Chambolle Musigny 1er cru Les Charmes 2007

Nez plus subtil , très marqué par le poivre dans un premier temps, puis évoluant à l’aération sur des notes fumées et florales (pivoine, rose) . Un beau toucher de bouche, des tannins carressants , suaves , du fond,  très longue persistance . Dommage qu’il n’y ait pas un peu plus de matière , cela aurait été top . Les conditions difficiles du millésimes se ressentent , mais un peu moins sur celui ci . Bien _15/20

Chambolle Musigny 1er cru derrière la grange 2007

que va t’on y trouver (ha, ha , ha ) ? Un nez à deux vitesse, sauvage et tertiaire , mais aussi sur des notes de framboise et de fraise . Un vin qui joue sur un registre en bouche plus puissant, avec de l’ossature, du volume , mais beaucoup moins d’élégance que le précédent . Assez Bien -_ 13/20

Chambolle Musigny 1er cru Les Plantes 2007

Nez un peu fauve, des notes de musc, encore fermé de prime abord, puis se libérant un peu délivre des notes plus subtiles de groseille et de rose fanée . En bouche, c’est une symbiose des deux précédents, un  bel équilibr  entre l’élégance et la puissance , malgré les difficultés du millésime , suave en attaque avec une bouche qui se resserre en milieu de bouche . Beau vin pour à peine plus cher que le village (42 €) . Bien ++ _16/20

Chambolle Musigny 1er cru Les Amoureuses

Ce terroir est censé être le terroir le plus prestigieux, alors à l’aveugle ca donne quoi ? Le nez est encore fermé, mais marqué tout de même par des notes de réglisse et de graphite, puis délivrant des notes plus subtiles de jasmin et de rose .  L’attaque en bouche est à la fois douce et nette, un milieu de bouche complexe, explosif très floral , fruits rouges, épices , le tout sur une structure dense  et très élégante à la fois . Incroyable que ce soit du 2007 . Cher (93€) , mais très très belle bouteille . Très Bien _17/20

Chambolle-Musigny-Amiot-Servelle-Amoureuses-06

En conclusion, même à l’aveugle la logique a été respectée, Les Amoureuses recueillant le plus de suffrage, et devançant Les Charmes dont on peut saluer le relatif bon rapport qualité / prix (50 €)

12
mar
2012
2

Côtes de Nuit , côtes de Beaune, côtes Chalonaise à l’aveugle (Vertivin)

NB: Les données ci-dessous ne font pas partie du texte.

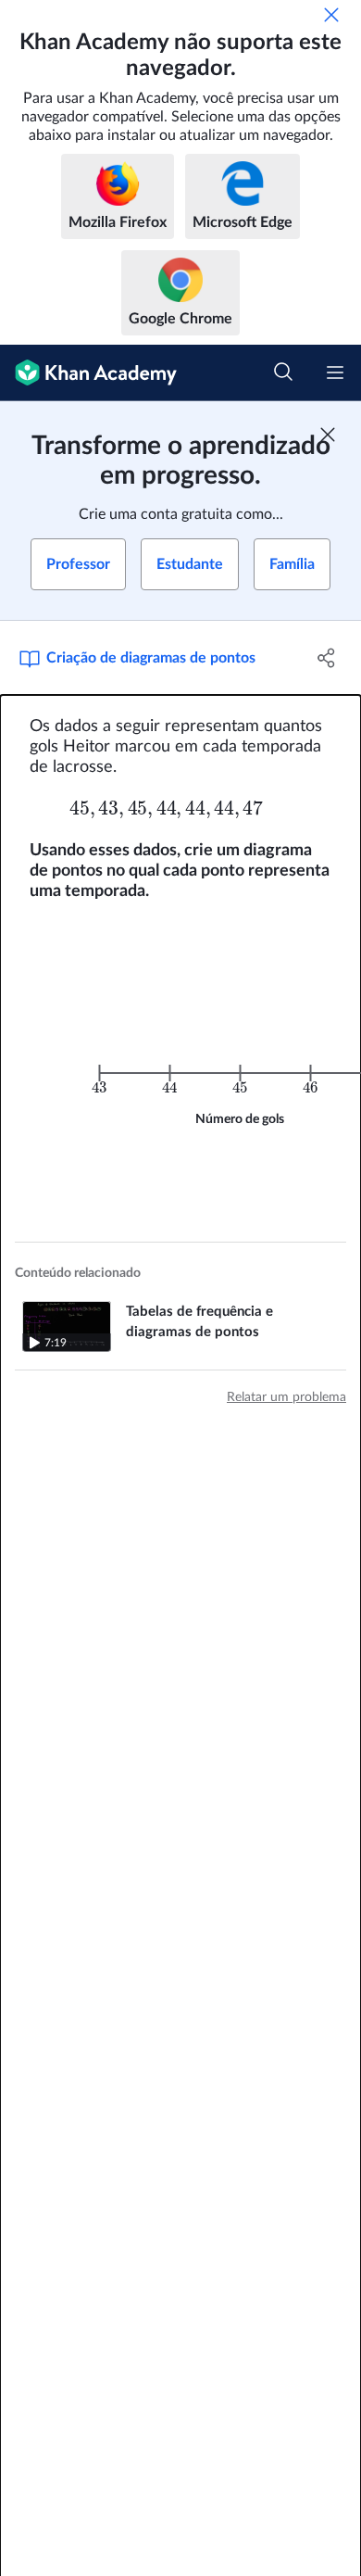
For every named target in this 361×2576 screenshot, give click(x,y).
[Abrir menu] (335, 372)
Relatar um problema (286, 1397)
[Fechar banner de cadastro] (327, 434)
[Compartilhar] (326, 657)
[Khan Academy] (88, 373)
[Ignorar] (331, 15)
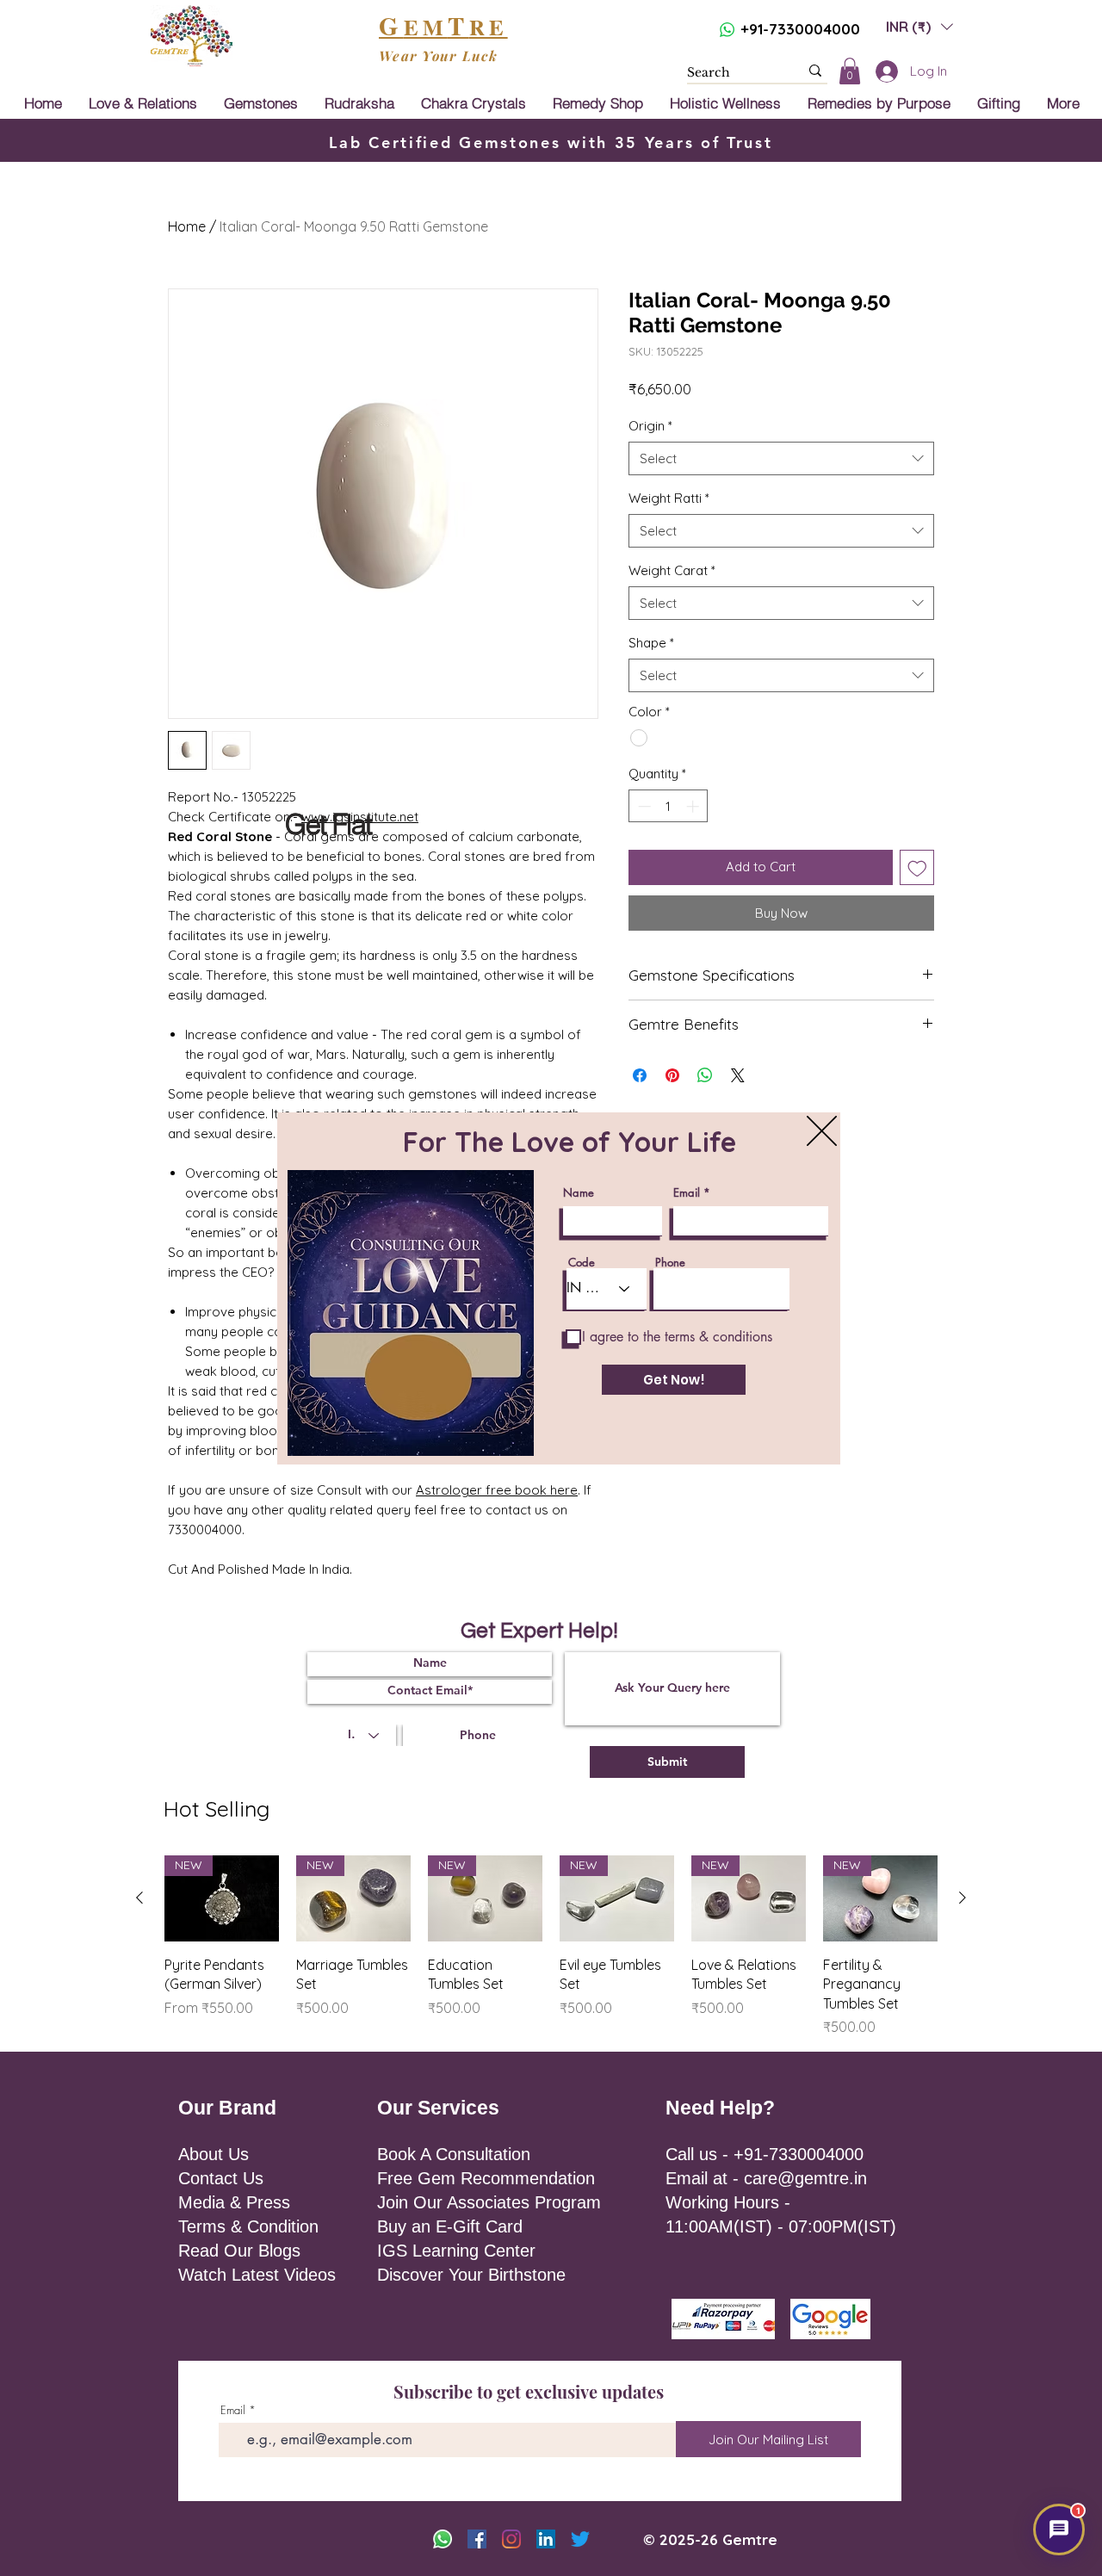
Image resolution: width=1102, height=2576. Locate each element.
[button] (822, 1131)
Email (686, 1192)
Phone (670, 1262)
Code (581, 1262)
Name (578, 1192)
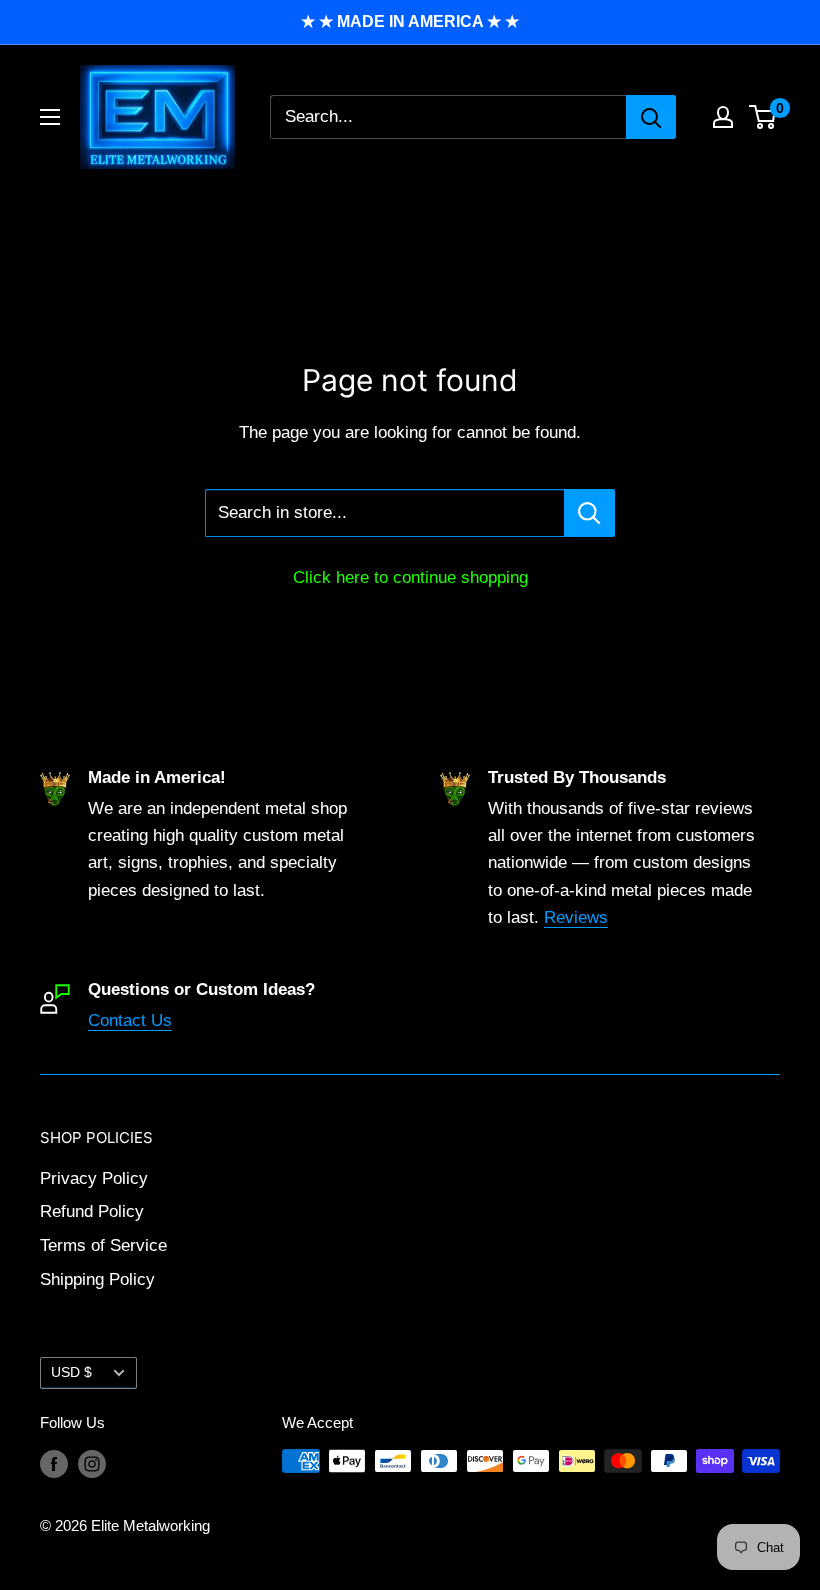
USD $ (71, 1372)
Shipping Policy (97, 1279)
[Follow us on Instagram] (92, 1463)
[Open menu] (50, 117)
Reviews (576, 917)
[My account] (723, 117)
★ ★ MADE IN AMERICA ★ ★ (410, 21)
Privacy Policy (94, 1178)
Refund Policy (92, 1211)
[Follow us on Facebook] (54, 1463)
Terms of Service (103, 1245)
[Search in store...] (589, 513)
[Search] (651, 117)
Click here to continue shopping (410, 577)
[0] (763, 117)
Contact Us (130, 1020)
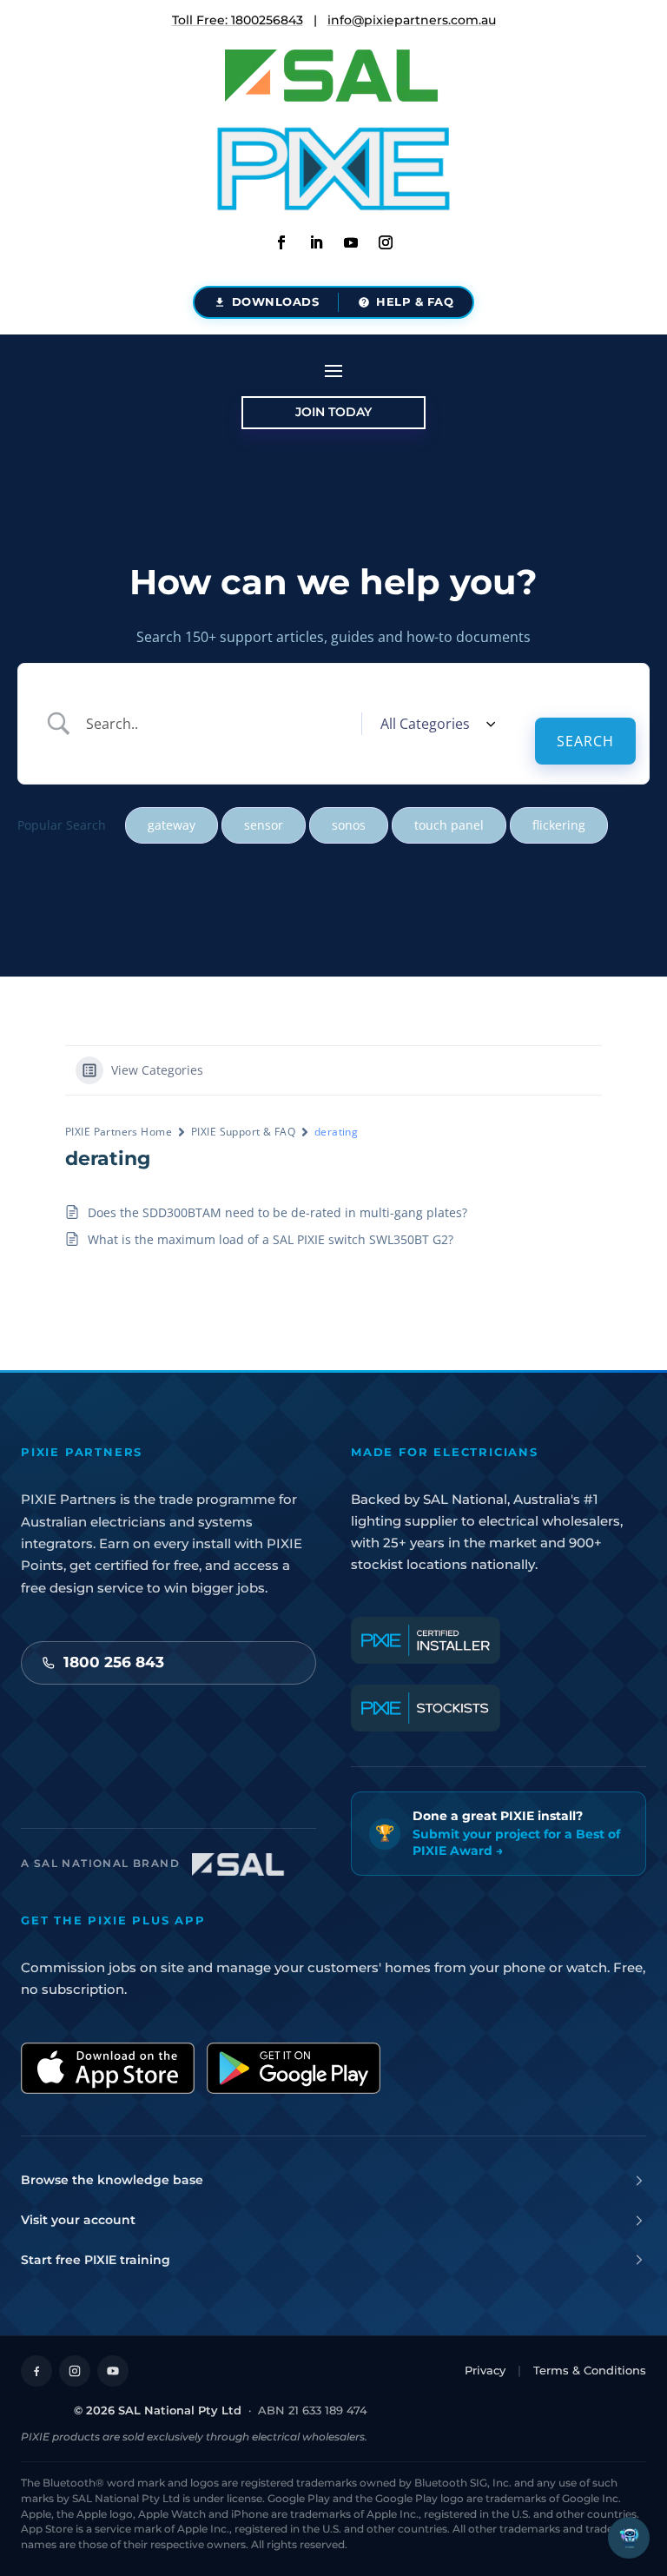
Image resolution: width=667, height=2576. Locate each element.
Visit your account (78, 2220)
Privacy (485, 2370)
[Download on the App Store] (108, 2068)
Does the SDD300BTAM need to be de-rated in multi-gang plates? (277, 1212)
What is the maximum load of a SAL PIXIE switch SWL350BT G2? (270, 1239)
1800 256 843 (113, 1662)
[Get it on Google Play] (293, 2068)
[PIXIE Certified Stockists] (425, 1708)
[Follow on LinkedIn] (316, 242)
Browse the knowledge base (112, 2180)
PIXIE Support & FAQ (243, 1131)
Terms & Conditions (589, 2370)
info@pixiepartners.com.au (411, 20)
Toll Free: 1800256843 (237, 20)
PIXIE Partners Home (118, 1131)
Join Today (333, 412)
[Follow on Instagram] (386, 242)
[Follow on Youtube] (351, 242)
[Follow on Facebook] (281, 242)
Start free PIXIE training (95, 2260)
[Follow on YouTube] (113, 2371)
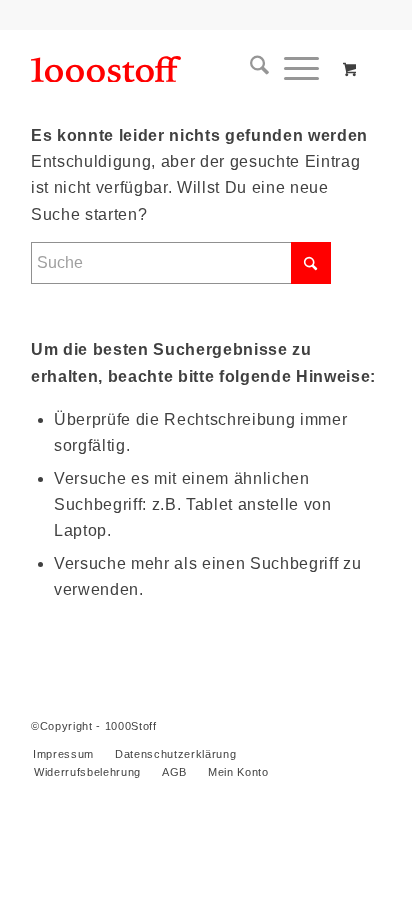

cotes bourgogneNouveau thème, nouveau jeu à l’aveugle, deviner à quelle côtes (et si possible quelle appellation) appartient tel vin par série de 3 sur des millésimes différents : 2009/2005/vieux millésimes (96, 79 et …54).

Je suis d’autant plus intéressé que je connais mal les rouges de Bourgognes , qui m’ont si souvent déçus , mais aussi parfois émerveillé dans les grandes cuvées ( Lalou Bize Leroi Latricière Chambertin 2007, un Corton grand cru du domaine Bonneau du Martray 2009) . On commence par 3 vins de 2009 , des 3 côtes , puis 2005, et enfin les millésimes anciens

En gris sur la carte , la côte de Nuit, censée accueillir les vins les plus prestigieux , en rose la côte de Beaune et en jaune la côte Chalonnaise, sans doute un cran en dessous des deux autres, mais permettant d’avoir des bons rapports qualité /prix, ce qui n’est pas évident en Bourgogne, compte tenu de la taille des parcelles et de la rareté .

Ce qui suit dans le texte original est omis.